1.8K views 34 replies 13 participants last post by  Smartyjones1975  
#1 · (Edited)
San Francisco, California – Phil Smith’s parents dropped him off at the Charles H Burke Indian School in New Mexico when he was five years old, in 1954.

A member of the Navajo Nation, Smith would attend the boarding school just outside the nation’s borders for one year, before moving onto other similar schools in the United States.

He spoke the Navajo language when he arrived but was taught that it “was no good, it’s not useful, (and) you need to only learn English”, explained Smith’s daughter, Farina King, who shared his story with Al Jazeera.

As a result, Smith didn’t teach King or her siblings the Navajo language. “And then I don’t learn Navajo, and I’m placed in this very difficult position where I’m the one who has to do this reconnecting work,” she said.

Hundreds of schools

In 1927, the Bureau of Indian Affairs, a federal government agency, converted former army buildings at Fort Wingate, about 210km (130 miles) west of Albuquerque, into the school for Navajo and Zuni children.

In the 1860s, the ancestors of the Navajo students had been forced to march in what is known as the “Long Walk” to Fort Sumner, where they were confined. One-third died of disease and starvation.

According to a researcher who visited the Charles H Burke Indian School in 1927 as part of a survey of Indian boarding schools in the US, a Navajo girl died from tuberculosis the morning of his visit.

In The Meriam Report, a survey of the living conditions for Native Americans across the country, Lewis Meriam wrote that the school “was as distressing as any place I have visited”.

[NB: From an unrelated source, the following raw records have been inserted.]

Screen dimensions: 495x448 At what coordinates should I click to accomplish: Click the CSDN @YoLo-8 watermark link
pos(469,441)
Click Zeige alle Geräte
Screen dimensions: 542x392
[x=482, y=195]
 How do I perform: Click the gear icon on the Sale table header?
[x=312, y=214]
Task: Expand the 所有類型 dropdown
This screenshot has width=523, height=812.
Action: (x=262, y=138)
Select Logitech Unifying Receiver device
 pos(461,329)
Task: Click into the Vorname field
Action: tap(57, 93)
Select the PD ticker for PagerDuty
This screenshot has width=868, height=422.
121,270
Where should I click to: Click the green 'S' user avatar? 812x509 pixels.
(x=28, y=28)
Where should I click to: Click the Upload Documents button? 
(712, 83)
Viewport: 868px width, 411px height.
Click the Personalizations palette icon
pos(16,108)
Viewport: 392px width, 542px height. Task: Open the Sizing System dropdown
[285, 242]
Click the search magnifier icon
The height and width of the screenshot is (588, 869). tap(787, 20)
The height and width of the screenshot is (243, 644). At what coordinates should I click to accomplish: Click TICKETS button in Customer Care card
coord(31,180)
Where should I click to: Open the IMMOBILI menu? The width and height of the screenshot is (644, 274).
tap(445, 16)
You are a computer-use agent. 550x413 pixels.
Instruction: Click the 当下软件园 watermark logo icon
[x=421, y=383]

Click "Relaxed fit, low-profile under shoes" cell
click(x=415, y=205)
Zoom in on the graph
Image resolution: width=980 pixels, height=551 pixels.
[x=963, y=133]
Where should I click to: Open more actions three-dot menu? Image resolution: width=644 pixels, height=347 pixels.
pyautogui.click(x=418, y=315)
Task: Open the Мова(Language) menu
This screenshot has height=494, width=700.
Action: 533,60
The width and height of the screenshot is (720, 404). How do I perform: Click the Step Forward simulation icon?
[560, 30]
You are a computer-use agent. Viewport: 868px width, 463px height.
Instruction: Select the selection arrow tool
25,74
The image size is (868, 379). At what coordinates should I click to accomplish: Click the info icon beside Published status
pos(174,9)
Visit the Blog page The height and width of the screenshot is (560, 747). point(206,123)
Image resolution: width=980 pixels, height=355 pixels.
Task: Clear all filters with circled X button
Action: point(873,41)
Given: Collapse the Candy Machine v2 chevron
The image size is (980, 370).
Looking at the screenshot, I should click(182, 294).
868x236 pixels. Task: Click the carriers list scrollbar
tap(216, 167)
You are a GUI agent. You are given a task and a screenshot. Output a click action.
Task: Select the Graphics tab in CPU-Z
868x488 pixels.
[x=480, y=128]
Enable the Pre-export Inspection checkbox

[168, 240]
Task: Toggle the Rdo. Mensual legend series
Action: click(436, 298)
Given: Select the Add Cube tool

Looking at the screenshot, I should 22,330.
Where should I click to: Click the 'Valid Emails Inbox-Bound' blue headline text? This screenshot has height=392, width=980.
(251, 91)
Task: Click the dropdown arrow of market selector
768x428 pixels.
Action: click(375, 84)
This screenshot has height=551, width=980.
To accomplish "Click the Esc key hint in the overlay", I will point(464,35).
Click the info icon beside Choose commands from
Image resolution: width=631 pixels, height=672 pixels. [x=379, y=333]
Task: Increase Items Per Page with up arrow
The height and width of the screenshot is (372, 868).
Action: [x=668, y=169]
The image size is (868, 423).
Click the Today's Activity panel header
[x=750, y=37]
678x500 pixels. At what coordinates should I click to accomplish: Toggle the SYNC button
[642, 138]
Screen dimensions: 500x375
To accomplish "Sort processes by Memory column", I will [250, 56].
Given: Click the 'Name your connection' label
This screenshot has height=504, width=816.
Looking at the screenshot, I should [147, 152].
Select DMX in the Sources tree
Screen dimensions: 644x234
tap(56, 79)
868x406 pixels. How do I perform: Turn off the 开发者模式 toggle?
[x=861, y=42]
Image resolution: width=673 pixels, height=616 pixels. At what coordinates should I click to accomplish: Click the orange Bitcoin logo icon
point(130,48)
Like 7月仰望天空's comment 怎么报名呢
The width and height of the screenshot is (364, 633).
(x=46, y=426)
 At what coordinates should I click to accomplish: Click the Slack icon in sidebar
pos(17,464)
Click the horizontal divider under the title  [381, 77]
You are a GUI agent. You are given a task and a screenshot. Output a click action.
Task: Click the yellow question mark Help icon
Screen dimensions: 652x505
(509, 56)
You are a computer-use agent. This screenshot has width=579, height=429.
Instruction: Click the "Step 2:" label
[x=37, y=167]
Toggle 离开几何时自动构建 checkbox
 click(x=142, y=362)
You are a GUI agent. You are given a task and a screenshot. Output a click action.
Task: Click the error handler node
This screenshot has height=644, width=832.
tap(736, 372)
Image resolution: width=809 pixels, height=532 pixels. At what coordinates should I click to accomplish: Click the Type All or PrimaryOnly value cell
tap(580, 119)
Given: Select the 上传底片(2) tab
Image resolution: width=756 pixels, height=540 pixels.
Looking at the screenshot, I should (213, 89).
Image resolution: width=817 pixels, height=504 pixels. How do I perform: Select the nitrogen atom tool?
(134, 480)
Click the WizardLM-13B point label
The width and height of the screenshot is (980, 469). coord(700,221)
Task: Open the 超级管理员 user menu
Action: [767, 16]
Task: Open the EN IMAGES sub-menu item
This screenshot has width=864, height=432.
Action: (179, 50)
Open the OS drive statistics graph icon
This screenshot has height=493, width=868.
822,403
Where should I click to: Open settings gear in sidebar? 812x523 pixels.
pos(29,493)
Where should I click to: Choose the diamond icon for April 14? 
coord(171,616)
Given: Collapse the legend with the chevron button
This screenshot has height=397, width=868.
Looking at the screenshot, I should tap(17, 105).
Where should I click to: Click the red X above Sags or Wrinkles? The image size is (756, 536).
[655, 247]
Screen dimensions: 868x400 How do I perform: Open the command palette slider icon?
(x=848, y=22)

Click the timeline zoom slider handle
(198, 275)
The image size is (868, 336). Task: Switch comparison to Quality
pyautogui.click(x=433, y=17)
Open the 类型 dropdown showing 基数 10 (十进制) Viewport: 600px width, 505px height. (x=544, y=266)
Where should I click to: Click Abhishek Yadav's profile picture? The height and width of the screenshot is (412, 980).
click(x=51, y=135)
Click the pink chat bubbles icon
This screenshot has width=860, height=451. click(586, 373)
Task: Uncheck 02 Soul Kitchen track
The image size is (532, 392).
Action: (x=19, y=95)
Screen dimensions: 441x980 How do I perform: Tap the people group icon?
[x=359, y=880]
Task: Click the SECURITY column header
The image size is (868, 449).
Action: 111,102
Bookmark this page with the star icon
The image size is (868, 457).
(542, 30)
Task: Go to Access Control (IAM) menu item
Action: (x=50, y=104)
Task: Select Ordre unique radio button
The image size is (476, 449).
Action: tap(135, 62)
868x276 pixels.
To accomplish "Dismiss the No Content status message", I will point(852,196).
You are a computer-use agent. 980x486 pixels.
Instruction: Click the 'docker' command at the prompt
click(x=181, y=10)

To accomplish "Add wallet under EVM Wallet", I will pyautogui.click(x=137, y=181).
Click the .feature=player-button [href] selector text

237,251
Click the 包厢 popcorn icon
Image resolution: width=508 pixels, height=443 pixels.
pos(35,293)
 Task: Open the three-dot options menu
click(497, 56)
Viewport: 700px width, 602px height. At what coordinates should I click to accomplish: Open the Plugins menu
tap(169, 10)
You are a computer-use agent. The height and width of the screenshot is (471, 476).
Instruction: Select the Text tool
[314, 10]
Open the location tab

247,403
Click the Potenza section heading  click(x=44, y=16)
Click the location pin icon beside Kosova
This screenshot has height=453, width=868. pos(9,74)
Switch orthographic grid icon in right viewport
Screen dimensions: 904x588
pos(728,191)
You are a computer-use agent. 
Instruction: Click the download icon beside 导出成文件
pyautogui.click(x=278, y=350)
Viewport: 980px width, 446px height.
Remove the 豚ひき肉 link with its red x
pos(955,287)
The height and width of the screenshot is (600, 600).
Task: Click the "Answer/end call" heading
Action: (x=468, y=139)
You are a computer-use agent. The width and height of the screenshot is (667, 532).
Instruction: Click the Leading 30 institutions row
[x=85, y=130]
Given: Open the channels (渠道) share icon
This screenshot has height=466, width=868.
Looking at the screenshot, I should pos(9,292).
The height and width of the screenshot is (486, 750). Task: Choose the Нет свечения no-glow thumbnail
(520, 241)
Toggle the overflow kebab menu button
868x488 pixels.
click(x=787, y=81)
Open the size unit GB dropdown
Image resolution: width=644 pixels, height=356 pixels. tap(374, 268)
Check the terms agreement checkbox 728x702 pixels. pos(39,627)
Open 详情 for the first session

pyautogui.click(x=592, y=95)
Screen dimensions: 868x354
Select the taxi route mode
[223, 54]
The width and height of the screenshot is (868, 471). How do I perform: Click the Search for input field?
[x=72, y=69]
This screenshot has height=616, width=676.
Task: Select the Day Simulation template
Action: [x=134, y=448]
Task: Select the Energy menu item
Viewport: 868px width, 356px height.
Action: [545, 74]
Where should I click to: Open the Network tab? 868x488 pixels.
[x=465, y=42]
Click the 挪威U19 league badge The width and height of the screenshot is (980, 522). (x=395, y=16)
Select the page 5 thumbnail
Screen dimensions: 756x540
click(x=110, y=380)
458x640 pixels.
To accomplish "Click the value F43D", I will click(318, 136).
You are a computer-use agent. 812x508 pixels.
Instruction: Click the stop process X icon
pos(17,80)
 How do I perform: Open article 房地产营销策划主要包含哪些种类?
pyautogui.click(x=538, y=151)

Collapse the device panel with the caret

The US government ran at least 367 schools (PDF) like this one – forced assimilation institutions that aimed to exterminate Indigenous language and culture, according to the Native American Boarding School Healing Coalition. The US operated 25 of these schools and supported hundreds more that were run by churches, most often the Catholic Church.

Federal investigation

In June, following the discovery of hundreds of Indigenous child graves at Kamloops Indian Residential School in western Canada, US Interior Secretary Deb Haaland ordered a federal task force to investigate graves at the schools.

That was when King said she realised that she exists today because her father and ancestors survived the institutions.

“In the United States there needs to be a real acknowledgement across the board with critical masses – not only top-down from the government, but how do we get Americans of all walks of life and backgrounds to understand the significance of this?” King said.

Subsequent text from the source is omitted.